Identificação de inomogeneidades morfológicas e espectrais em perovskitas de haleto de metal

Metal Halide Perovskites (MHPs) have been attracting great interest as a sustainable alternative in the field of green energy generation and are highly promising due to their high conversion efficiency, low production cost, high charge carrier mobility, low exciton binding energy, and versatility of applications. Scientific challenges such as long-term operation stability, phase segregation, thermal stability, and moisture-induced degradation still delay its application. All these factors motivate research and study regarding this class of materials. To improve the synthesis and manufacturing of increasingly efficient Perovskite Solar Cells (PSCs), some solutions can be taken, such as the insertion of monovalent cations (Cs+) and organic molecules (FA+ and MA+) that prevent the ionic mobility and avoid charge loss through non-radiative recombinations. Furthermore, the introduction of ammonium-based organic molecules in post-surface treatments forms low-dimensional 2D perovskite structures that influence the quantum confinement regime, mitigate trap states on the surface, protect the PSC active layer, act in the passivation of defects, and improve structural and thermal stability. Despite this, little experimental data is available regarding the formation mechanisms between the 2D/3D interface of these samples, and investigation at the nanoscale is still an open question in the literature.
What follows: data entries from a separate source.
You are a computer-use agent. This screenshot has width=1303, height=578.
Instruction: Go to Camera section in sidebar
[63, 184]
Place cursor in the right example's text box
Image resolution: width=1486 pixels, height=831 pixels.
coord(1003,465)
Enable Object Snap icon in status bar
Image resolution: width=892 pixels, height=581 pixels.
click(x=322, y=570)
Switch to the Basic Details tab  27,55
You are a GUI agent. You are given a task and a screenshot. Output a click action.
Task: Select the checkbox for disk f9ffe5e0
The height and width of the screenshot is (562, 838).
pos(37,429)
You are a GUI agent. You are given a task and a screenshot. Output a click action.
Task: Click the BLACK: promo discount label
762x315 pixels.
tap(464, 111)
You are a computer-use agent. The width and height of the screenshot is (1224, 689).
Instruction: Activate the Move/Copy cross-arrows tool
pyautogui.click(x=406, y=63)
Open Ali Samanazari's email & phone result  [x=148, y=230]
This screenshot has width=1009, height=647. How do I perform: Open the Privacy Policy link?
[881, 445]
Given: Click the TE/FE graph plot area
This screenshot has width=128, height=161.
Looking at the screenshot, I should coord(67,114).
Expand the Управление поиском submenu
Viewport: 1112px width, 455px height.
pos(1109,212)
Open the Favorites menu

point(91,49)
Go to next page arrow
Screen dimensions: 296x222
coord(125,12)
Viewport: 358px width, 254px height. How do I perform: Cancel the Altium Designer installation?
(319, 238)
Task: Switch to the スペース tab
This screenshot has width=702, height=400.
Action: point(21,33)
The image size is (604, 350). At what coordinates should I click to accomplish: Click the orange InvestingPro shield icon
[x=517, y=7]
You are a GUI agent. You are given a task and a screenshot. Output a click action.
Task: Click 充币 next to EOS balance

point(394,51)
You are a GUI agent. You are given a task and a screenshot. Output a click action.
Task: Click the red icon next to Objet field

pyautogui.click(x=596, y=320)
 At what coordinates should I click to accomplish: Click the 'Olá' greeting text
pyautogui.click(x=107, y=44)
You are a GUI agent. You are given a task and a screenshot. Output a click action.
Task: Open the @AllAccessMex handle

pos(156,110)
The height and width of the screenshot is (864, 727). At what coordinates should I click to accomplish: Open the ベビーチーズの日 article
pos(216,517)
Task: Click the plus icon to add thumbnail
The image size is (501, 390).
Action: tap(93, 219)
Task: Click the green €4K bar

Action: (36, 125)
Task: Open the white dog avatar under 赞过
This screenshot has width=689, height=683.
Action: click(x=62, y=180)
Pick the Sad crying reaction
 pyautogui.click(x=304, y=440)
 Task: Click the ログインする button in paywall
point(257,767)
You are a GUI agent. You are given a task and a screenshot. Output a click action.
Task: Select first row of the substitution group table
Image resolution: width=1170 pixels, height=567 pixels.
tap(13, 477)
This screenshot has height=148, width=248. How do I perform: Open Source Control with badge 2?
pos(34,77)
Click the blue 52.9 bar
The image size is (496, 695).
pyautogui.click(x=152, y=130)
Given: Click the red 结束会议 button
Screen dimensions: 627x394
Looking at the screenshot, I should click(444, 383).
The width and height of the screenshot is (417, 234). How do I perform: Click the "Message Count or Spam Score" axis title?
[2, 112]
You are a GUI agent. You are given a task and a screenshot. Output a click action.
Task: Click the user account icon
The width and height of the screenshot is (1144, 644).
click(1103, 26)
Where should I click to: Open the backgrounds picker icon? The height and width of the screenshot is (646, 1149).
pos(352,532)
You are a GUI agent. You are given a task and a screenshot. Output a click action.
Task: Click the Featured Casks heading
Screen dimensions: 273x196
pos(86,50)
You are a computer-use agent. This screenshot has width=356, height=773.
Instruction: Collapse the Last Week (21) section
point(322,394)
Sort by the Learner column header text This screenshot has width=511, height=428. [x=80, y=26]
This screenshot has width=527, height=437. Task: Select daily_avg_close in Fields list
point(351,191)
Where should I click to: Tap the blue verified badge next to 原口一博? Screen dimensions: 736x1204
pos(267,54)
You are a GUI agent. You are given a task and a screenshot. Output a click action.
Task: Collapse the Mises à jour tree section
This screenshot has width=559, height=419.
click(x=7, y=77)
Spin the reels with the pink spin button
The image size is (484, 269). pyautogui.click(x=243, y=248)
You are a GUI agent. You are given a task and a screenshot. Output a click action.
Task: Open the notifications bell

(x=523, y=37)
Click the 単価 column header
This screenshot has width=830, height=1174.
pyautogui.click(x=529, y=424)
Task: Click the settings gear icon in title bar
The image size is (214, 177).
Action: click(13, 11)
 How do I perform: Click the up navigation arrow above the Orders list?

In this work, through the mapping of optical activity obtained by the Scanning Electron Microscopy Cathodoluminescence (SEM-CL), we found that the 2D phases are spatially distributed heterogeneously both at the microscale and at the nanoscale. Also, an analysis of the CL intensity in grain boundary regions suggests a preferential accumulation of low-dimensional phases (2D, n=1 and n=2). In contrast, in regions on the grain top surfaces, they exhibit the opposite behavior. This fact corroborates hypotheses present in the literature regarding the formation mechanisms of 2D perovskites when introducing organic salts (CHEAI, PEAI, PCPEAI) and the passivation of defects in the grain boundaries by 2D perovskites, which increases the efficiency of the devices. The results offer guidance for designing more efficient and stable PSCs, advancing the next generations of photovoltaic technologies (AU)